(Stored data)
##############################

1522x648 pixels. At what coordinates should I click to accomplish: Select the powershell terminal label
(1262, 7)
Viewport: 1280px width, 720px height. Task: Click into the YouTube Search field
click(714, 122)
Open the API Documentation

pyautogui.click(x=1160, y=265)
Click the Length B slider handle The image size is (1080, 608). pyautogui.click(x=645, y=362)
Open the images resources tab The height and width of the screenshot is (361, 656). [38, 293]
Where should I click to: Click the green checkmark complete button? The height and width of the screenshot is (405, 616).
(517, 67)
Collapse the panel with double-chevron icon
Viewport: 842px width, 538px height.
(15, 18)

##############################

**EXERCISE OBJECTIVE**
Exactly and only the lines from the one containing "Click the Length" to the end of the entries above are to be written out.

**ANSWER FOR THIS EXERCISE**
Click the Length B slider handle The image size is (1080, 608). pyautogui.click(x=645, y=362)
Open the images resources tab The height and width of the screenshot is (361, 656). [38, 293]
Where should I click to: Click the green checkmark complete button? The height and width of the screenshot is (405, 616).
(517, 67)
Collapse the panel with double-chevron icon
Viewport: 842px width, 538px height.
(15, 18)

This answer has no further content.